What is needed. The response should consist of every line below, restated exactly, with no pictures.

Supplied information.
↓↓↓

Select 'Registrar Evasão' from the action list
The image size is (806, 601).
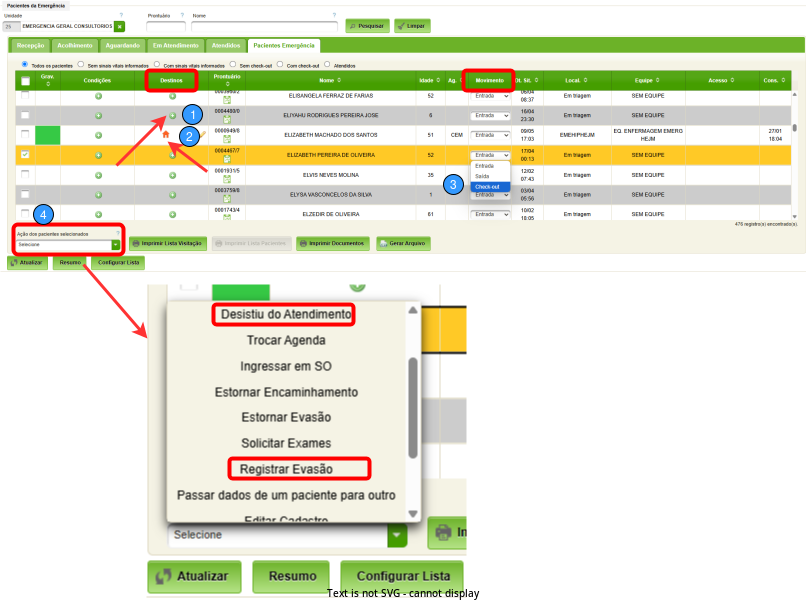click(x=299, y=468)
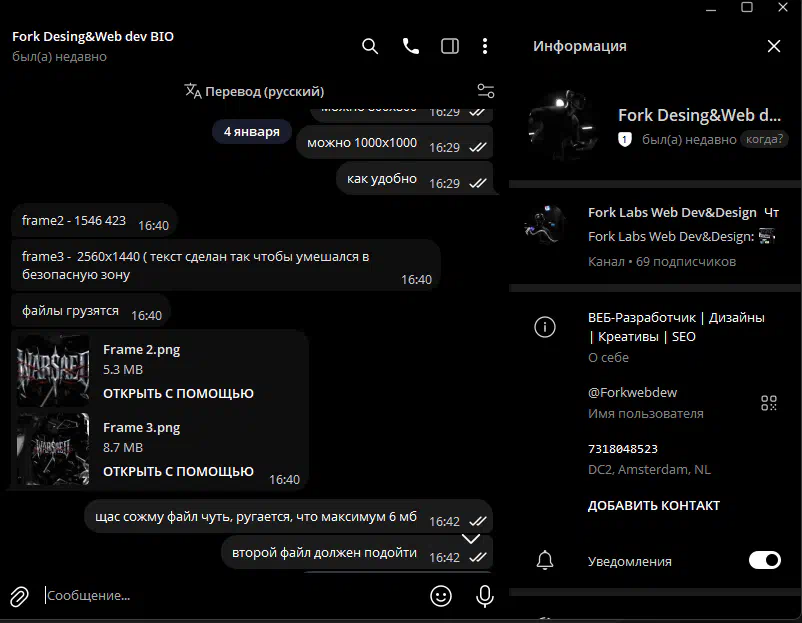Disable the Уведомления notifications toggle
The image size is (802, 623).
point(765,560)
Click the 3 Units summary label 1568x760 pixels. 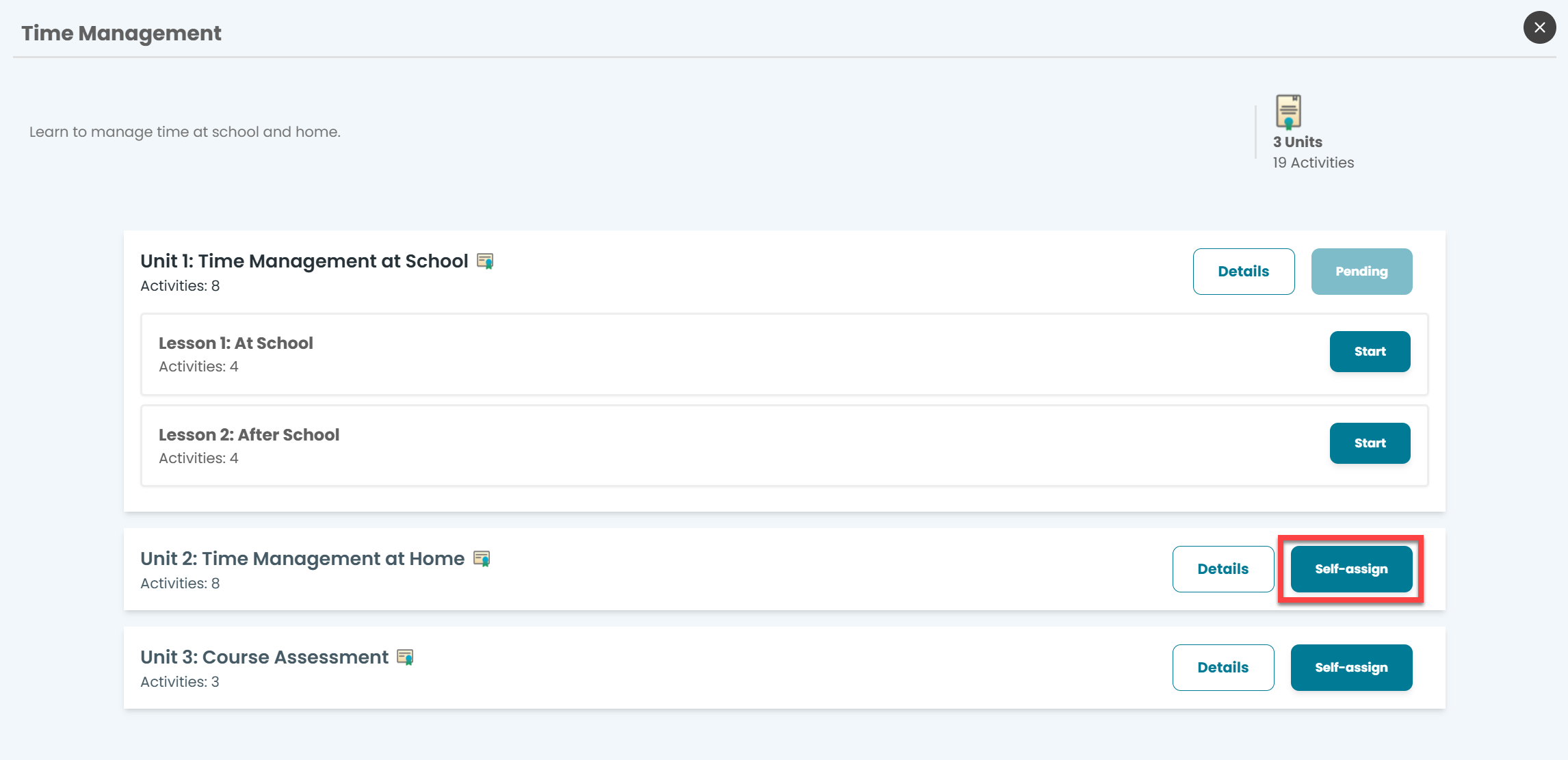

↑↑↑

Reply.
Select 'Registrar Evasão' from the action list
The image size is (806, 601).
click(x=299, y=468)
Disable the Уведомления notifications toggle
The image size is (802, 623).
point(765,560)
Click the 3 Units summary label 1568x760 pixels. 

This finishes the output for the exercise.